The craziness of the holidays are upon us, but so is the quietude of winter. It always strikes me as a strange dichotomy. And it's even harder to navigate the internal push/pull of this season. So I wrote about it in this playful post. Maybe you can releate...
Also - I'm on Substack now and I'd love for you to follow me over there. I'll be cross-posting for a while and then who knows? Maybe I'll migrate that direction for good one day.
Oh, the irony of a busy winter.
For at least the past couple months
I keep having this nagging sensation that I'm missing something.
But I'm doing so much. What could I possibly be missing?
Each morning I check my To Do List,
(which seems to grow overnight no matter how much I do the previous day).

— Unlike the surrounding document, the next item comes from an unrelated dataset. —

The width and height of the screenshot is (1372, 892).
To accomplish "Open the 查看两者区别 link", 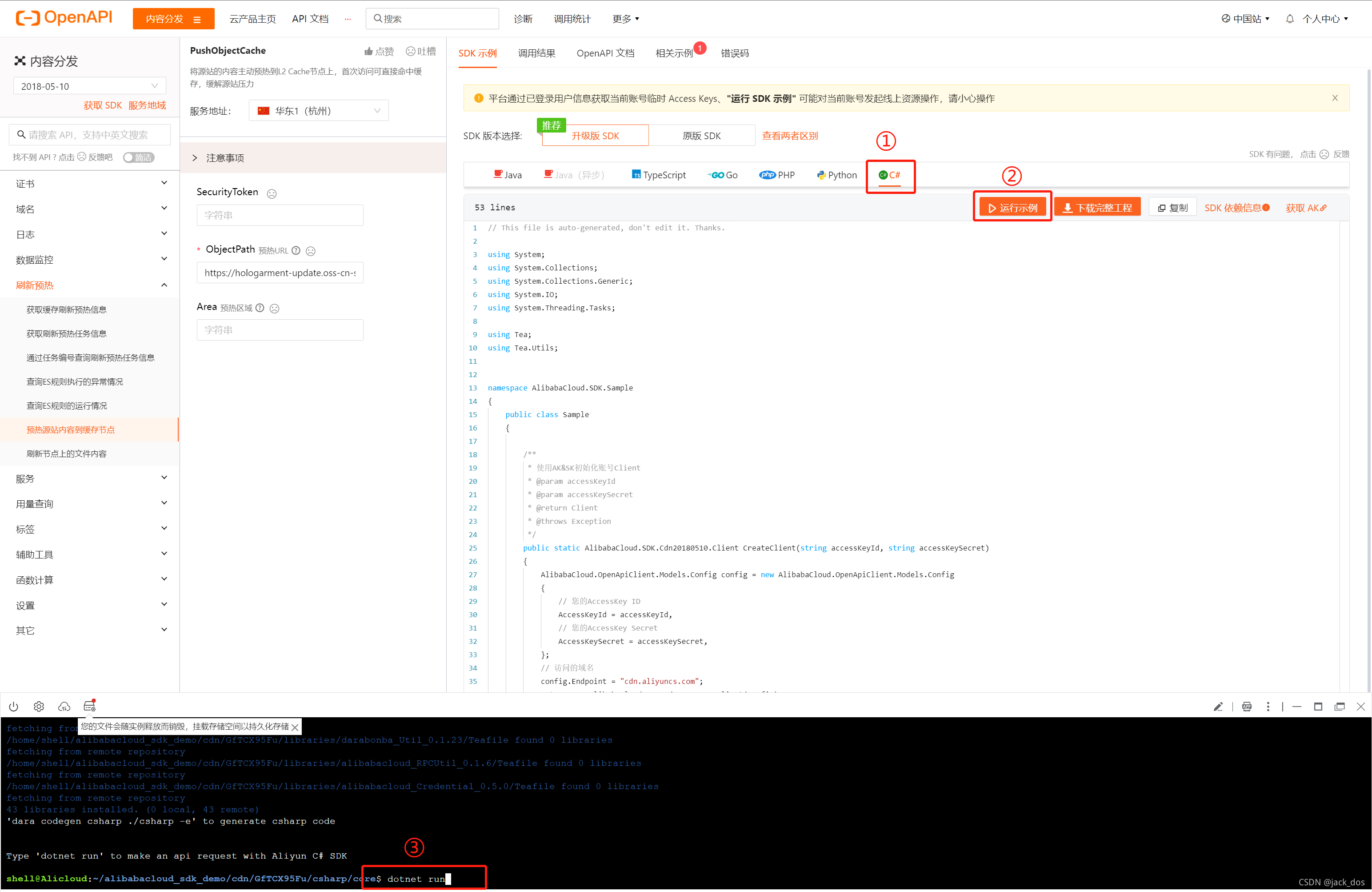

I make a plan and get after it, frantically checking things off my list.
I scurry from my car into schools and businesses,
teaching lessons, delivering orders, setting up and taking down markets.
And everywhere I go, the cold wind seems to nip at my nose like a puppy wanting to play.
The icy rain tries to give my ears a “Wet Willy” before I can pull my hat down over them.
What's the deal wet, icy, wind? What do you want from me?
Can't you see I'm busy?
On a trip out to my shed for an extra extension cord,
the dead plants seemed to grab onto my legs like a child wanting a ride.
“I don't have time for this,” I say as I rip their grasping shoots from my pants.
I grab the cord and repeat the process in reverse,
clambering my way back to the house.
A friend invites me for a walk in the woods.
This really is one of my most favorite activities,
but I'm so busy, this walk will have to be quick.
However, the mud has different plans.
It sucks on to my boots with the death grip.
Slurping me down like magnets to the earth.
Gah. Now I’m late AND a mess.
And I still feel like I’m missing something…
There’s a fire in the fireplace.
I’m drawn to it’s warm light like a moth.
It’s a little ball of summer – light and heat –
pulling me into its hypnotic dancing flame.
It implores me to stay – “Be cozy and still.”
No, I can’t.
There are presents to wrap, and orders to fill, and emails to send.
Plus, I can’t shake the feeling that I’m missing something.
I want FAT.
I am craving calories.
We just got another delivery of cookies from neighbors.
How many have I had today? Plus, there was the hot chocolate and pie, and…
Ugh. I need to get out of the kitchen.
But I also need to make some desserts in return.
And figure out what it is that I’m missing!
Why is everyone hell-bent on fattening me up and slowing me down?!?